From: [EMAIL PROTECTED] [mailto:[EMAIL PROTECTED] On Behalf Of Marty Lederman
Sent: Saturday, September 30, 2006 5:50 PM
To: [EMAIL PROTECTED]; Law & Religion issues for Law Academics
Subject: Re: Victory for Military Chaplains Who Pray "In Jesus Name"

 

Chaplain Klingenschmitt:

 

With all due respect, this is simple nonsense.

 

1.  Section 6031 does not say that military chaplains may pray "in Jesus's name," and if it did authorize such prayers in the chaplains' official capacities, it would almost certainly violate the Establishment Clause in that respect.

 

2.  For reasons we've discussed at great length before, chaplains have no Free Exercise rights to pray in the manner of their choosing when they are acting in their official capacities.

 

3.  Citing Lee v. Weisman, and only Lee v. Weisman, for the proposition that the state must permit a state employee to give a sectarian prayer in a public capacity, is just about the most absurd "reading" of a case that I've ever seen.   

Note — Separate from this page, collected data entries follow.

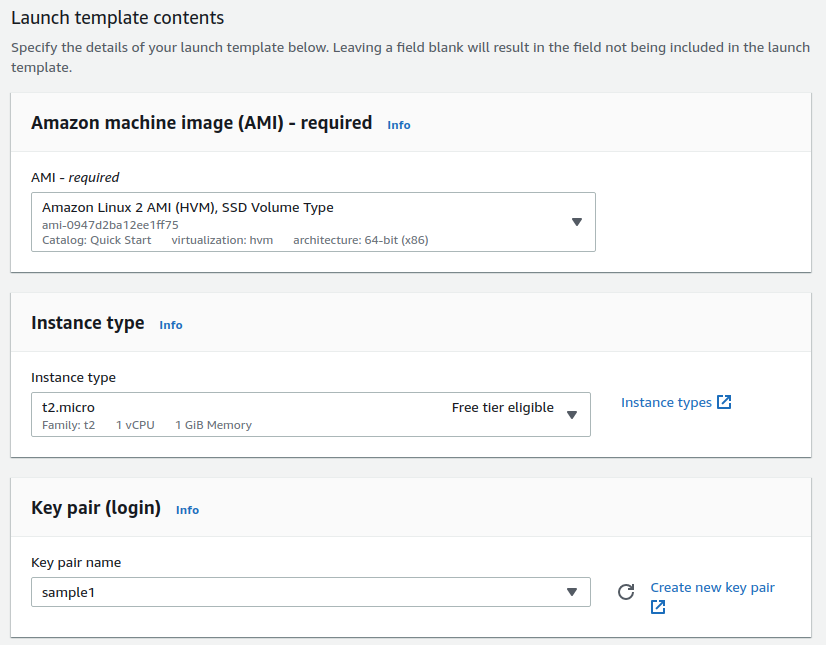Click the Instance type section heading
The height and width of the screenshot is (645, 826).
[88, 323]
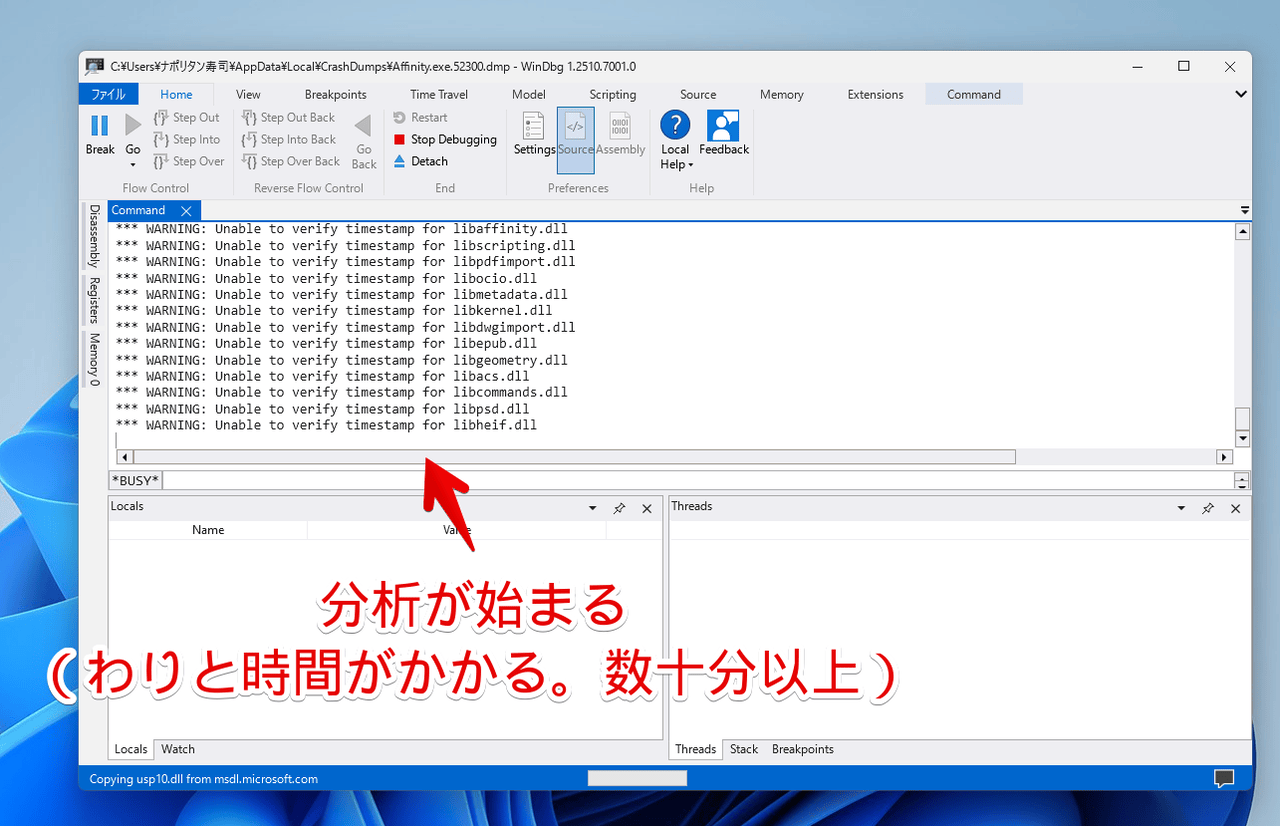Switch to the Watch tab
Image resolution: width=1280 pixels, height=826 pixels.
[x=178, y=749]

----- Original Message -----

Sent: Saturday, September 30, 2006 5:25 PM

Subject: Re: Victory for Military Chaplains Who Pray "In Jesus Name"

 

Ah yes, Marty, the House receded, but so did these (novel, invasive) Feb 2006 policies recede into oblivion, allowing the real power of the old law (enshrined since 1860) to be fully restored: 

 

THE LAW, GENTLEMEN:  US CODE TITLE 10 SECTION 6031:  "An officer in the chaplain corps may conduct public worship according to the manner and forms of the church of which he is a member."

 

And the U.S. Supreme Court disagrees with your interpretation, that allowing "freedom" in prayer content would somehow violate the establishment clause, in fact they ruled the opposite:

 

1991 Lee vs. Weisman (Majority Decision):

 

"The government may not establish an official or civic religion as a means of avoiding the establishment of a religion with more specific creeds...The State's role did not end with the decision to include a prayer and with the choice of clergyman. Principal Lee provided Rabbi Gutterman with a copy of the "Guidelines for Civic Occasions" and advised him that his prayers should be nonsectarian. Through these means, the principal directed and controlled the content of the prayers. Even if the only sanction for ignoring the instructions were that the rabbi would not be invited back, we think no religious representative who valued his or her continued reputation and effectiveness in the community would incur the State's displeasure in

this regard. It is a cornerstone principle of our Establishment Clause jurisprudence that it is no part of the business of government to compose official prayers for any group of the American people to recite as a part of a religious program carried on by government, Engel v. Vitale, (1962), and that is what the school officials attempted to do."

 

So Marty is technically wrong on both counts:

1) There is a long-standing law to let military chaplains pray in Jesus name, and

2) Government censorship of anyone's prayer content violates the First Amendment (unless you disagree with the U.S. Supreme Court).

 

Smile guys...liberty is prevailing here! 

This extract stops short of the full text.